━━━ Material for this task ━━━

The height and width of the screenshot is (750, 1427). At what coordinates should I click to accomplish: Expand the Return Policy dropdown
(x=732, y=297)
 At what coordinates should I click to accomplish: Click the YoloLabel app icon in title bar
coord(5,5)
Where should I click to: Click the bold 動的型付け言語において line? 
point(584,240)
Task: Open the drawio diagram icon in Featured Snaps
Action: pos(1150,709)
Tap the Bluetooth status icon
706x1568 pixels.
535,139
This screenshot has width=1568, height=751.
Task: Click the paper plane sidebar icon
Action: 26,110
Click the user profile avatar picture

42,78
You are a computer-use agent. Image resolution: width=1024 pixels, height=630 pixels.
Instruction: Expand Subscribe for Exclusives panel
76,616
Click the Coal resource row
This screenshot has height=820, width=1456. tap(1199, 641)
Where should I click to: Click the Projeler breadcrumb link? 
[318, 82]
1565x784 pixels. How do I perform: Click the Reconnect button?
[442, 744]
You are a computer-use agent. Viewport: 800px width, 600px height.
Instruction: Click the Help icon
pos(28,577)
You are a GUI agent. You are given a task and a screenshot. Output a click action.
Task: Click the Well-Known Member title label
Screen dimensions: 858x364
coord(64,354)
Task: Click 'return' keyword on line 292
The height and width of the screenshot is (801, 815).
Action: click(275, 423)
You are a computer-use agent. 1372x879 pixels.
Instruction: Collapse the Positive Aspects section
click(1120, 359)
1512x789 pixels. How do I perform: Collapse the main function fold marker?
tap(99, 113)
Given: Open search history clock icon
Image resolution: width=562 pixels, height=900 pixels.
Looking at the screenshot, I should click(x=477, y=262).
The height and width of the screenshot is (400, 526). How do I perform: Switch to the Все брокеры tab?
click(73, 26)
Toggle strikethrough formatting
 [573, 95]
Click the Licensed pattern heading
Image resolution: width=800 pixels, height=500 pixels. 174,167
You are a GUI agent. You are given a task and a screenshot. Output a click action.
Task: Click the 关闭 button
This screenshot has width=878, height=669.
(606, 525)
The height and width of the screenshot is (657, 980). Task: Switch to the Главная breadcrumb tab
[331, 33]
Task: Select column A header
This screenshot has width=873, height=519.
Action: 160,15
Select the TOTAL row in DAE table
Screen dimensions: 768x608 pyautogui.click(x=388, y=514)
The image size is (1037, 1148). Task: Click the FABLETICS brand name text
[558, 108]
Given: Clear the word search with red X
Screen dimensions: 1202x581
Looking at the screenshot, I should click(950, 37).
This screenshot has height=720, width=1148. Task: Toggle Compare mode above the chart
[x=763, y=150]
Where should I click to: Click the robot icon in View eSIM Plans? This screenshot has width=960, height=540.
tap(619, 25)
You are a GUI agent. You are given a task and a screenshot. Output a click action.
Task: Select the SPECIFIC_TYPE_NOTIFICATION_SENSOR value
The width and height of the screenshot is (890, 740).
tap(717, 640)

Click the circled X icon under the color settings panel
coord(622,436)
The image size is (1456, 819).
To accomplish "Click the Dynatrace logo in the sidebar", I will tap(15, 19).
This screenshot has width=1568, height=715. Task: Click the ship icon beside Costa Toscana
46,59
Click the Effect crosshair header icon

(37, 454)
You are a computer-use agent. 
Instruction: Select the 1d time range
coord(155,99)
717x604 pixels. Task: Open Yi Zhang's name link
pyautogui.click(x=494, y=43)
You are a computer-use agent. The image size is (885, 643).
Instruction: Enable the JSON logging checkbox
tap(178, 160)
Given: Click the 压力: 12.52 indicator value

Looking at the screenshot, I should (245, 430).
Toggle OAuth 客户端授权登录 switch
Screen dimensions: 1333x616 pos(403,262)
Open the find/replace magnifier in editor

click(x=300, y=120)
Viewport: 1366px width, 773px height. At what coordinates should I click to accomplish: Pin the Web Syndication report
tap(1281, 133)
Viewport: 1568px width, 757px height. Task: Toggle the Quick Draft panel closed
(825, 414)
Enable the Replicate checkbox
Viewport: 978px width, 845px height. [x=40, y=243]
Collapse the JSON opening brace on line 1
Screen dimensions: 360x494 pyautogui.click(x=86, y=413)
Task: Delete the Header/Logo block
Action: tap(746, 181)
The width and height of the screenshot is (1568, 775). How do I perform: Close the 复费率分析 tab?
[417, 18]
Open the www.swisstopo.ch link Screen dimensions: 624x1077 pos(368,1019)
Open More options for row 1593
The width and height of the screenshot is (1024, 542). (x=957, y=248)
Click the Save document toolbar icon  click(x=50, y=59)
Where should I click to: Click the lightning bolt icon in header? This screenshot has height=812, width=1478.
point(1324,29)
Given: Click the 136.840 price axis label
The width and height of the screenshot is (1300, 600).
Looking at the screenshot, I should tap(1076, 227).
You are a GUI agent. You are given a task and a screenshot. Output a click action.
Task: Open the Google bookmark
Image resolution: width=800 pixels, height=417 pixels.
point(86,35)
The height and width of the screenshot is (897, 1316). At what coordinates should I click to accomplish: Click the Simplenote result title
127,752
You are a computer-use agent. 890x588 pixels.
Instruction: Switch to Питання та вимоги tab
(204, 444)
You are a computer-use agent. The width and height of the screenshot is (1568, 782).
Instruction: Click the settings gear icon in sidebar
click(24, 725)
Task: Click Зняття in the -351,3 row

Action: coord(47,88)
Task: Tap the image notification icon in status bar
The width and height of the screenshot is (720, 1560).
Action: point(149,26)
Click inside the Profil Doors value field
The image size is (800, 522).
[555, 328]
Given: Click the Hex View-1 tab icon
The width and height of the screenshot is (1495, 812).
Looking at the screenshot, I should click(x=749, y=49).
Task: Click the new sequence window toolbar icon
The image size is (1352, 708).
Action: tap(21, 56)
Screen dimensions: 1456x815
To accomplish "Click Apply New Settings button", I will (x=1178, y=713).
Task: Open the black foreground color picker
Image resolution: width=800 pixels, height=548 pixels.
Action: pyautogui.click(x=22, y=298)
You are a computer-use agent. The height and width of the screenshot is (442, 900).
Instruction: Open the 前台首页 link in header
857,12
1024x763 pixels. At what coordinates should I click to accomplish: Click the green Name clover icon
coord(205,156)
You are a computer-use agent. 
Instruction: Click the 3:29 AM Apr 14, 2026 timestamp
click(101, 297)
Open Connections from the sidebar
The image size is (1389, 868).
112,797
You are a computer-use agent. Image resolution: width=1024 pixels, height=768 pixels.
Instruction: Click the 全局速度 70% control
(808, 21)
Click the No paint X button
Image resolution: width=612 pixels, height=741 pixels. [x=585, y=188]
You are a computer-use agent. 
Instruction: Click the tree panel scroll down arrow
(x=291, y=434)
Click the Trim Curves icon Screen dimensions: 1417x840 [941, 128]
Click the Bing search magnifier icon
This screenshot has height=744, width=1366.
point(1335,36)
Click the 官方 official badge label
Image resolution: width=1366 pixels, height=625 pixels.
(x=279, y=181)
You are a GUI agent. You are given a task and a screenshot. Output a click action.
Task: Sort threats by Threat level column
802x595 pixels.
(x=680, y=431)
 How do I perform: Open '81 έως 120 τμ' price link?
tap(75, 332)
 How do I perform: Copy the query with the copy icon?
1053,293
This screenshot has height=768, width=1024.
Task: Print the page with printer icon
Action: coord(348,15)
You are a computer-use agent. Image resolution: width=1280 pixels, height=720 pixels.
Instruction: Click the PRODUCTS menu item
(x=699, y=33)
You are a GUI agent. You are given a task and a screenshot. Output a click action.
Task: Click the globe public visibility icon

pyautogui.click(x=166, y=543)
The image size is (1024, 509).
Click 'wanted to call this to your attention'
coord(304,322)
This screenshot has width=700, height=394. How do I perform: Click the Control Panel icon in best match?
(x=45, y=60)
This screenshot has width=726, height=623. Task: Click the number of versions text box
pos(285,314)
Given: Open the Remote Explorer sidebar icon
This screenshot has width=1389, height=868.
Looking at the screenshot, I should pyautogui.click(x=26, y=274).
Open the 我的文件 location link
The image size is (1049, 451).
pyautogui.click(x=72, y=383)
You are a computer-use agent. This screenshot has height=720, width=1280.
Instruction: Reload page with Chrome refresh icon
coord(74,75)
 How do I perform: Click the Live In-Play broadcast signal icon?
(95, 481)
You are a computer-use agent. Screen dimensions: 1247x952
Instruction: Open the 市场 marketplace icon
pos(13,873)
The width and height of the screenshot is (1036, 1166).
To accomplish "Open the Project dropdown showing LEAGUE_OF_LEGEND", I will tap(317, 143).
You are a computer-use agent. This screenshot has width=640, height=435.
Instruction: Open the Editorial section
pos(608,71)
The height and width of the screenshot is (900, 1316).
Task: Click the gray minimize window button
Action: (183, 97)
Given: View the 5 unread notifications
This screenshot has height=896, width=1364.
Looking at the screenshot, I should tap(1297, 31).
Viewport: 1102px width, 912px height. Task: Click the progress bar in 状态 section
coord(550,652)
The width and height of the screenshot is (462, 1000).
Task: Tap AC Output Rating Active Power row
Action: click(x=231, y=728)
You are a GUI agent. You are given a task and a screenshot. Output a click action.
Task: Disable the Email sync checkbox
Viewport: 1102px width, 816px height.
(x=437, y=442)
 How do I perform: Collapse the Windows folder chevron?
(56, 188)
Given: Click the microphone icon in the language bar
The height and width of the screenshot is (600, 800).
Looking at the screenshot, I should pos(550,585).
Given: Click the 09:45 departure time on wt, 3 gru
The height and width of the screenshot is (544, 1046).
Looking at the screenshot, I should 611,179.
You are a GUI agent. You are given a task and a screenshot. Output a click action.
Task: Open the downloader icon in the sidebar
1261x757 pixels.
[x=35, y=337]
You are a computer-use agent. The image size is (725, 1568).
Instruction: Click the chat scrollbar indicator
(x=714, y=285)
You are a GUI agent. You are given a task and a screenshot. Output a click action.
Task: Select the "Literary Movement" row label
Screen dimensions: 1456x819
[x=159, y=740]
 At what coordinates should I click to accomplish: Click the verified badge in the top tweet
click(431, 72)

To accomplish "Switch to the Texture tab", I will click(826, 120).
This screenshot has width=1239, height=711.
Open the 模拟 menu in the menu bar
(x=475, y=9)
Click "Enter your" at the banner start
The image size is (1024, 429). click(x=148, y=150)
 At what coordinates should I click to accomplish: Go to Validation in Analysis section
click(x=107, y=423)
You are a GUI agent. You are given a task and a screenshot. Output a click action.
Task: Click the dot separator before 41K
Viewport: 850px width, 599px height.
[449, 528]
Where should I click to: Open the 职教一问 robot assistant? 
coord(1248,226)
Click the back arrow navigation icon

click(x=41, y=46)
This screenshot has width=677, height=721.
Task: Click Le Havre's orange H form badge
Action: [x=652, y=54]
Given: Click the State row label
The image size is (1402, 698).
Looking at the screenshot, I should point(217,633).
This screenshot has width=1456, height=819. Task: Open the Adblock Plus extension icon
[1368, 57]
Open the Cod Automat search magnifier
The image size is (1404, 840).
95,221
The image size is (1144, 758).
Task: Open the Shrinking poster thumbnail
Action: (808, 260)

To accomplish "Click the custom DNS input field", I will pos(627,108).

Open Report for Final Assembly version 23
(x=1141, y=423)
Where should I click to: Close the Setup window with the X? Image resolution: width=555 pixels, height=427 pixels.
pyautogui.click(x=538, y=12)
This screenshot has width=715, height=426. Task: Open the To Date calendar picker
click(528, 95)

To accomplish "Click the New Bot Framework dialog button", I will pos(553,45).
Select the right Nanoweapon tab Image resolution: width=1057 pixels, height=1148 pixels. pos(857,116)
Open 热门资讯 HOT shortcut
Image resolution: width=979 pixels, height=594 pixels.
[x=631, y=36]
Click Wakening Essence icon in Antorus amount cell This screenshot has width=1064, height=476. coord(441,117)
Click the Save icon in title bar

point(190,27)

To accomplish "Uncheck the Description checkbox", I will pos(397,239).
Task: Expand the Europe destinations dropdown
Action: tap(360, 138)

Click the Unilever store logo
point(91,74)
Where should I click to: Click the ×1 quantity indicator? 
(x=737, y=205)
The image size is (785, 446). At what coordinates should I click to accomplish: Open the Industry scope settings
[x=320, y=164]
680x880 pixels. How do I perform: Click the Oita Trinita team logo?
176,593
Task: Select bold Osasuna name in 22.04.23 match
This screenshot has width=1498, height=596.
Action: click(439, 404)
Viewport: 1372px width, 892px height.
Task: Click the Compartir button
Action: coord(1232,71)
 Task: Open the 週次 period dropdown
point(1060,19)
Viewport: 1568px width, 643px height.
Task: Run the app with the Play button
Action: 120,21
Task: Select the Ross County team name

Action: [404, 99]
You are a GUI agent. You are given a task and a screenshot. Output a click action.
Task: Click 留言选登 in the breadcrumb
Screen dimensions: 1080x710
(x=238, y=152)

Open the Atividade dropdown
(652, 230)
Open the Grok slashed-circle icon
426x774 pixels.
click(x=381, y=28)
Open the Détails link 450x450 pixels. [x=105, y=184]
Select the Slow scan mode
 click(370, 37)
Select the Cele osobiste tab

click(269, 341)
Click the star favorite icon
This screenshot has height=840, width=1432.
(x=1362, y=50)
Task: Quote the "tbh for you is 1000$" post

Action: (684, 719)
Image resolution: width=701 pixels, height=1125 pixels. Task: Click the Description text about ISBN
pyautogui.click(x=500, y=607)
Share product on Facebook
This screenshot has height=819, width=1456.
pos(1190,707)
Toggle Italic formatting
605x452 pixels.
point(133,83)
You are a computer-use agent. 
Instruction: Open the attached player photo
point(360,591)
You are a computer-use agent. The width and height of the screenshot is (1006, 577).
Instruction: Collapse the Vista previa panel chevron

━━━

## Set task
Please repeat everything from the line containing "This screenshot has width=1239, height=711." down to the line containing "coord(1248,226)", swapping "menu bar" for "title bar" and leaving the rest of the items unchanged.

## Output for this exercise
This screenshot has width=1239, height=711.
Open the 模拟 menu in the title bar
(x=475, y=9)
Click "Enter your" at the banner start
The image size is (1024, 429). click(x=148, y=150)
 At what coordinates should I click to accomplish: Go to Validation in Analysis section
click(x=107, y=423)
You are a GUI agent. You are given a task and a screenshot. Output a click action.
Task: Click the dot separator before 41K
Viewport: 850px width, 599px height.
[449, 528]
Where should I click to: Open the 职教一问 robot assistant? 
coord(1248,226)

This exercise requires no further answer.